El fútbol nunca fue solo fútbol. Mientras el clima del Mundial se vive a flor de piel en una jornada donde la victoria de Ecuador sobre Alemania sacudió la Conmebol, en el streaming Ojos para Ver, que conduce Fernando Agüero, el juego para analizar lo que pasa en las altas esferas del poder global. En esta oportunidad, nos visitó Pablo Adrián Tuninetti, abogado y especialista en relaciones internacionales, para desmenuzar cómo los hilos de la política internacional se tejen alrededor de una pelota.
Tras los pasos de la charla de la semana pasada con el politólogo Nacho Liendo sobre la identidad futbolera argentina, Tuninetti trajo a la mesa una perspectiva global y estructural basada en sus investigaciones de maestría y doctorado: el rol de la FIFA como un «demiurgo» global.
Una nueva geografía del poder
¿Tiene la FIFA más poder que el presidente de un país? Para Tuninetti, la respuesta camina por esa cornisa. Según el especialista, el sistema internacional actual ya no está dominado únicamente por los Estados tradicionales o las Naciones Unidas:
«Instituciones como la FIFA, el Comité Olímpico Internacional, o a nivel regional la Conmebol y la AFA, representan una nueva geografía del poder internacional. Son actores políticos con una agenda global que juegan de igual a igual con los Estados», explicó.

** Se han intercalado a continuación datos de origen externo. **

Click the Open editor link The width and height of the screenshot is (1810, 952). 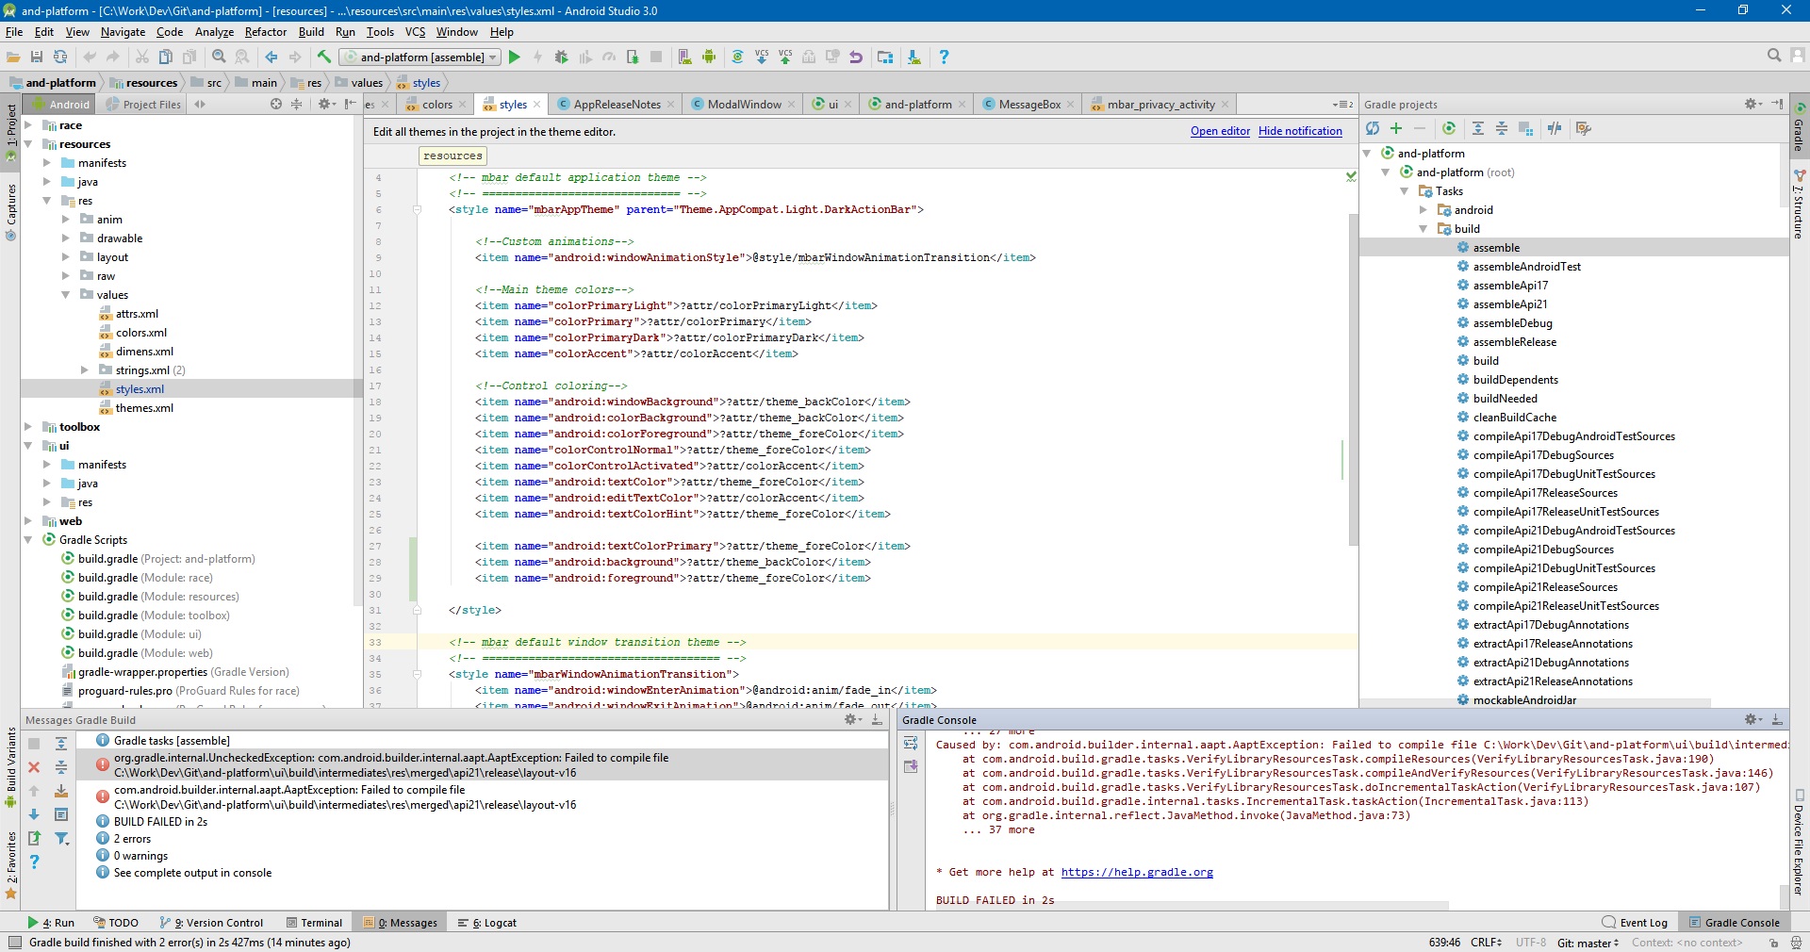point(1220,132)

El analista señaló que estas entidades utilizan los megaeventos deportivos como plataformas de proyección geopolítica. Un claro ejemplo es la actual gestión de Gianni Infantino, una figura omnipresente que articula no solo la institución, sino un enorme rédito político y económico personal.
Tensiones en el Norte: Trump, migración y el contexto del Mundial
El debate se encendió al analizar el presente Mundial, coorganizado por Estados Unidos, México y Canadá. Lo que originalmente se planificó como una muestra de diplomacia e integración regional norteamericana, terminó siendo absorbido por la fuerte impronta y el personalismo de Donald Trump.

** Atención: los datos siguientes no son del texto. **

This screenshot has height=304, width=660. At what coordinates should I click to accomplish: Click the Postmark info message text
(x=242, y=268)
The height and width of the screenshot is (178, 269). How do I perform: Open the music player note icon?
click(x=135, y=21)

Tuninetti remarcó la contradicción de que un país busque visibilizar una fachada de apertura a través del deporte mientras lidia con tensiones internas profundas, como las políticas migratorias y las elecciones de medio término en noviembre.
Incluso en la logística del torneo se reflejan las disputas geopolíticas reales. El panel recordó las severas restricciones iniciales impuestas a delegaciones como la de Irán o el retenimiento de jugadores iraquíes en el aeropuerto de Chicago; conflictos que debieron aliviarse mediante negociaciones diplomáticas del más alto nivel en Suiza. Una demostración fáctica de que el contexto internacional repercute directamente en la cancha.
El fútbol como parlante de los pueblos y el mito de Maradona
Durante el programa, también se repasó cómo el fútbol históricamente sirvió para visibilizar las tragedias y las luchas sociales. Desde los cuestionamientos éticos a la FIFA durante la dictadura militar en el Mundial 78 de Argentina, hasta la realidad actual de los desaparecidos en México o los recientes gestos de los jugadores de la República Democrática del Congo para concientizar sobre su sangrienta guerra civil.
Para el cierre, el equipo de RDC coincidió en que la máxima expresión de esta transversalidad política y social fue Diego Armando Maradona.
A diferencia de muchas figuras contemporáneas, se destacó la inquebrantable conciencia de clase e identidad del «Diez», un ídolo que, habiendo salido de la villa, jamás olvidó su origen y usó su plataforma global para plantarle cara al poder de la FIFA de Blatter y a los intereses de las potencias occidentales. Como bien citaba Eduardo Galeano, Maradona fue «el más humano de los dioses», uniendo para siempre el barro, el oro y la política en el corazón de la gente.